Task to carry out:
Return the records below word for word, with the pictures left out.

Dataset extract:
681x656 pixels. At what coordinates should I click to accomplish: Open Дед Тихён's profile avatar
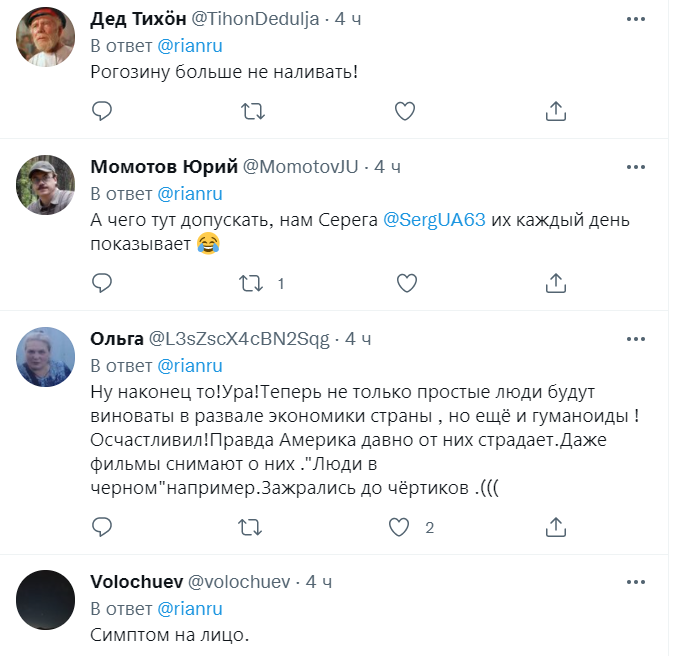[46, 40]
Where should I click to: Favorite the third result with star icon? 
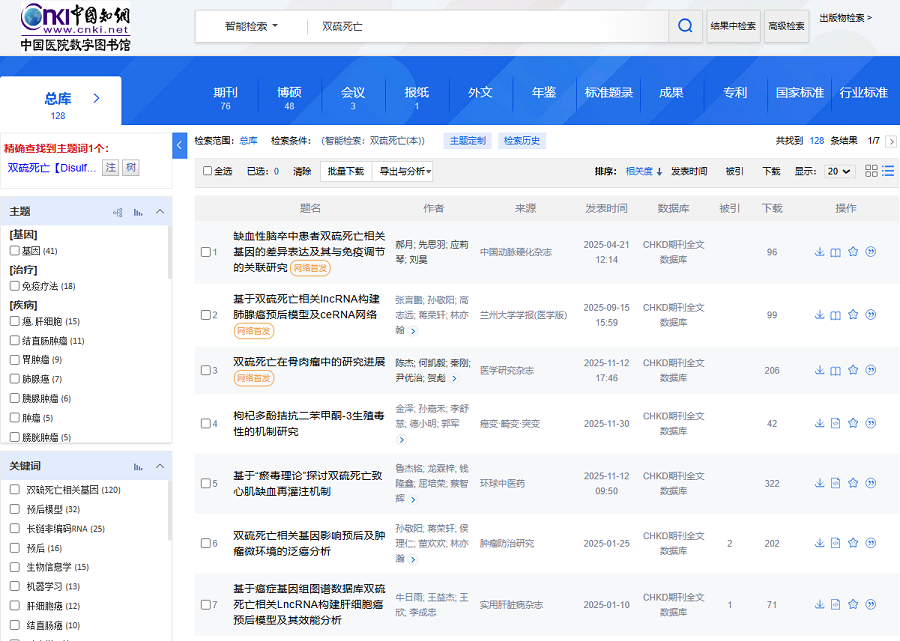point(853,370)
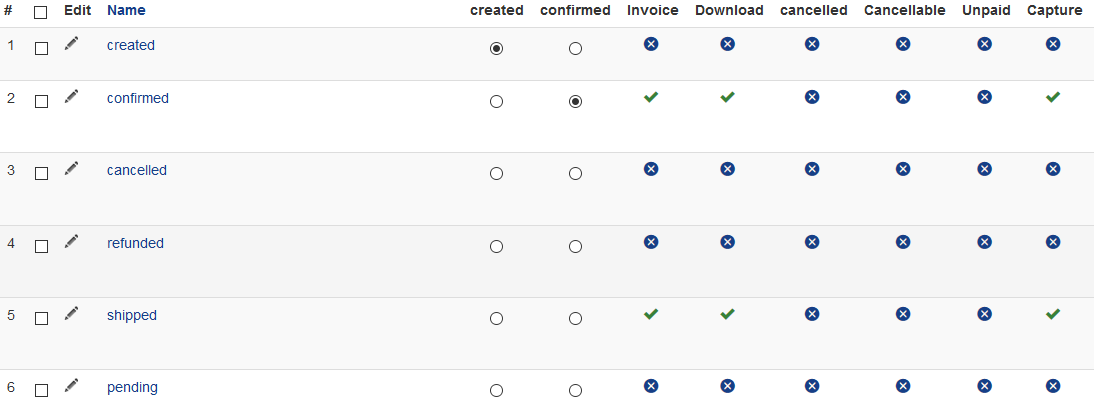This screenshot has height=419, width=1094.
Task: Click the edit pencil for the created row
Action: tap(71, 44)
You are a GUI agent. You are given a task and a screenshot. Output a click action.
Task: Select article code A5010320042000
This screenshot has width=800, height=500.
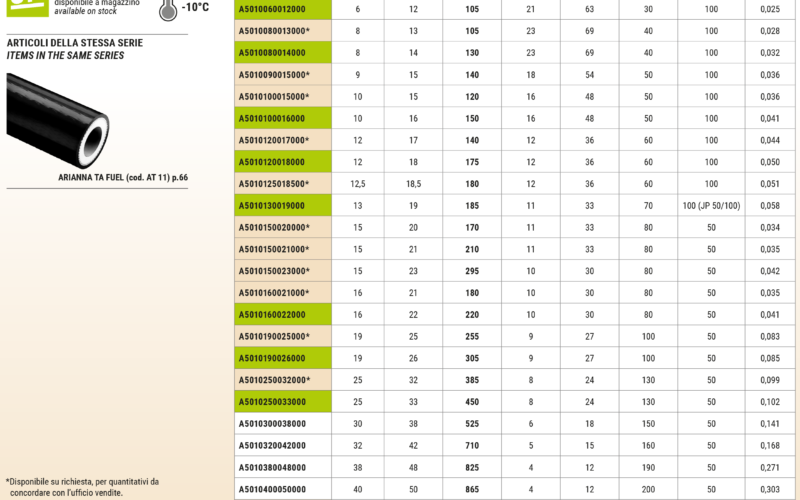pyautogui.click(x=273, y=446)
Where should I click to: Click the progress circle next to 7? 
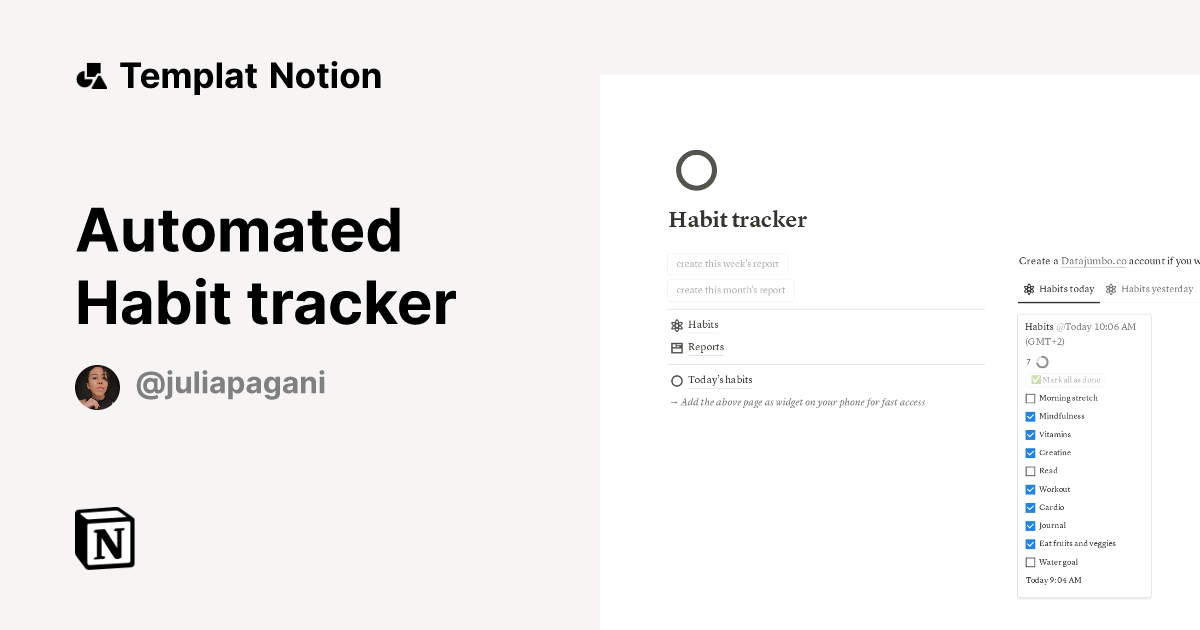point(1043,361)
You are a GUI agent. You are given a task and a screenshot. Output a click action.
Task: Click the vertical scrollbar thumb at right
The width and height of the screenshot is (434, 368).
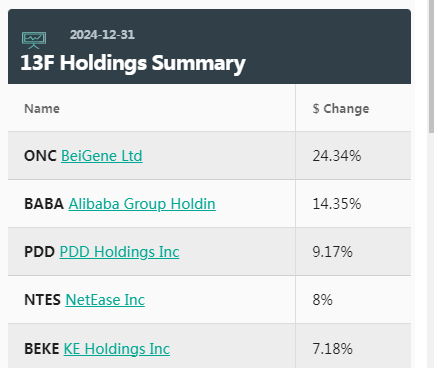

Finished exercise:
681x656 pixels. At what coordinates should I click to accomplish: Open Дед Тихён's profile avatar
[46, 40]
Where should I click to: Favorite the third result with star icon? 
point(853,370)
This screenshot has height=419, width=1094.
Task: Click the edit pencil for the created row
Action: tap(71, 44)
You are a GUI agent. You are given a task and a screenshot. Output a click action.
Task: Select article code A5010320042000
This screenshot has width=800, height=500.
pyautogui.click(x=273, y=446)
Where should I click to: Click the progress circle next to 7? 
point(1043,361)
You are a GUI agent. You are given a task and a screenshot. Output a click action.
Task: Click the vertical scrollbar thumb at right
The width and height of the screenshot is (434, 368).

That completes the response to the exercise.